When I learned about our current CiC prompt, my thoughts started racing from one possibility of interpretation to the next. On and on for weeks. Should I go easy and work abstract, maybe look back and pick a point in my life where I changed my mind for better or worse, or even see it under current political focus?

Then, a new point of view opened, – what about the physical change of mind? 
Every cancer patient can confirm, Chemo Brain is a real thing. An Alzheimer’s diagnosis of a friend’s husband in his late 40’s hit that mark hard, and in a current twist of fate, – a new reality sets in with rapidly aging family members overseas. This fast progressing dementia seemed a bit to come out of nowhere, but with mental backtracking to events as early as 2011, I can see milestones not recognized as the beginnings of a longer, dramatic turn. First it was the missing social “filter” in an elevator talk with strangers, then at every visit, too often a dead-stop in the middle of a sentence with no recovery of words. How much of it is normal ageing, and when do you have to be concerned? The loss of memory goes in lockstep with loosing independence, and the unpredictability of behavior is deeply unsettling. My heart is heavy thinking of the loved ones far away. 
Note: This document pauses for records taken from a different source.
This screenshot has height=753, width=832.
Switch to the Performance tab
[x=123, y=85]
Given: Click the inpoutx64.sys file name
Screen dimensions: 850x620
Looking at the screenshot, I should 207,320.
In my studio, I keep a precious stash of hand dyed cottons from a former local dye artist.  She was prolific and skillful in hand-dyeing, and I was a happy customer of the “Yard-of-the-Month” subscription for many years. Her daughter-in-law lives close to me, and I rather recently learned that Judy R. had not “just” retired, but she is suffering from advanced dementia and lives now in a care facility. 

In this work, my aim is to replicate with color the life a person had, or still has to diminishing degrees, and how it gets interrupted by darkness and blank spots. First little by little, but becoming a dark cloud of muddy matter.
When had I sliced, sorted and pieced back together the parts, I looked at the work from the far end of the room, then, the re-arranged strips appeared as re-shuffled DNA. I created unconsciously the breakdown of a human life.

Gray Matter, Dark Holes
20″ x 40″
Hand dyed cottons (by Judy Robertson), silk organza, fusible web, embroidery floss
Machine pieced improv arrangement, fused applique, machine and hand quilted

3 thoughts on “Gray Matter, Dark Holes

  1. Lisa, yours is a bit like mine, only the opposite. Mine moved from chaos to calm and success, yours went the other way.

  2. I understand, and it is so hard to walk past a life as a man or woman, not knowing but also understanding. Your artwork will mean so much to many… stunning.